Sentenza n. 21 del 2020

 

 

SENTENZA N. 21

ANNO 2020

 

REPUBBLICA ITALIANA

IN NOME DEL POPOLO ITALIANO

LA CORTE COSTITUZIONALE

 

composta dai signori:

 

Presidente: Aldo CAROSI;

 

Giudici: Mario Rosario MORELLI, Giancarlo CORAGGIO, Giuliano AMATO, Silvana SCIARRA, Daria de PRETIS, Nicolò ZANON, Franco MODUGNO, Augusto Antonio BARBERA, Giulio PROSPERETTI, Giovanni AMOROSO, Francesco VIGANÒ, Luca ANTONINI,

 

ha pronunciato la seguente

 

SENTENZA

 

nel giudizio di legittimità costituzionale dell’art. 2, comma 1, lettera t), numero 1), del decreto legislativo 29 maggio 2017, n. 95 (Disposizioni in materia di revisione dei ruoli delle Forze di polizia, ai sensi dell’articolo 8, comma 1, lettera a, della legge 7 agosto 2015, n. 124, in materia di riorganizzazione delle amministrazioni pubbliche), promosso dal Tribunale amministrativo regionale per l’Abruzzo, sezione prima, nel procedimento vertente tra P. B. e altri e il Ministero dell’interno, con ordinanza del 13 febbraio 2019, iscritta al n. 87 del registro ordinanze 2019 e pubblicata nella Gazzetta Ufficiale della Repubblica n. 24, prima serie speciale, dell’anno 2019.

 

Visti l’atto di costituzione di P. B. e altri, nonché l’atto di intervento del Presidente del Consiglio dei ministri;

 

udito nell’udienza pubblica del 3 dicembre 2019 il Giudice relatore Aldo Carosi;

 

uditi l’avvocato Pietro Celli per P. B. e altri e l’avvocato dello Stato Beatrice Gaia Fiduccia per il Presidente del Consiglio dei ministri;

 

deliberato nella camera di consiglio del 9 gennaio 2020.

## DATI GREZZI
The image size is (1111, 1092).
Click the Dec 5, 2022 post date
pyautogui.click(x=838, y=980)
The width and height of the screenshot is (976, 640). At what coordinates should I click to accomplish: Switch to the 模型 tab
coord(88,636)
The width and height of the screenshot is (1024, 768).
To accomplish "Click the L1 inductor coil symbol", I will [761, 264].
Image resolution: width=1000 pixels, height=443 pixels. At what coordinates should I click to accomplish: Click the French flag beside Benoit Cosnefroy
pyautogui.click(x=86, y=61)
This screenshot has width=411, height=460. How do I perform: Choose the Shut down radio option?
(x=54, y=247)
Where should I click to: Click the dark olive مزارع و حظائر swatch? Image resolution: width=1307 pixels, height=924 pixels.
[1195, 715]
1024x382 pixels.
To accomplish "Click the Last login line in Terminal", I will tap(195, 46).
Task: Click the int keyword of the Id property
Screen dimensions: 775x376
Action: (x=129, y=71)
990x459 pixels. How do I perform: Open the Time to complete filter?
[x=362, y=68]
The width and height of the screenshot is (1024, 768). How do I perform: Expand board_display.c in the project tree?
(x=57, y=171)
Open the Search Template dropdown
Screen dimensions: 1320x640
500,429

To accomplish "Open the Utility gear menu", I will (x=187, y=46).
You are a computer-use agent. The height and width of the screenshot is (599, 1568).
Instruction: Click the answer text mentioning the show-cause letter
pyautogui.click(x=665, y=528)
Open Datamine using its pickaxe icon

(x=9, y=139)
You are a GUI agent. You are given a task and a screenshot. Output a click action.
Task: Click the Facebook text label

## CONSEGNE
- a) Riporta fedelmente il passo della sentenza compreso tra "Visti l’atto di" e "9 gennaio 2020.", estremi inclusi.
- b) Rispondi in base alla sentenza:
(i) Chi è il Presidente della Corte?
(ii) In quale data si è svolta l'udienza pubblica?
(iii) Quale organo giudiziario ha promosso il giudizio di legittimità costituzionale?
I dati non servono per svolgere quanto richiesto.

## RISPOSTE FORNITE
- a)
Visti l’atto di costituzione di P. B. e altri, nonché l’atto di intervento del Presidente del Consiglio dei ministri;

 

udito nell’udienza pubblica del 3 dicembre 2019 il Giudice relatore Aldo Carosi;

 

uditi l’avvocato Pietro Celli per P. B. e altri e l’avvocato dello Stato Beatrice Gaia Fiduccia per il Presidente del Consiglio dei ministri;

 

deliberato nella camera di consiglio del 9 gennaio 2020.

- b)
(i) Aldo Carosi.
(ii) Il 3 dicembre 2019.
(iii) Il Tribunale amministrativo regionale per l'Abruzzo, sezione prima.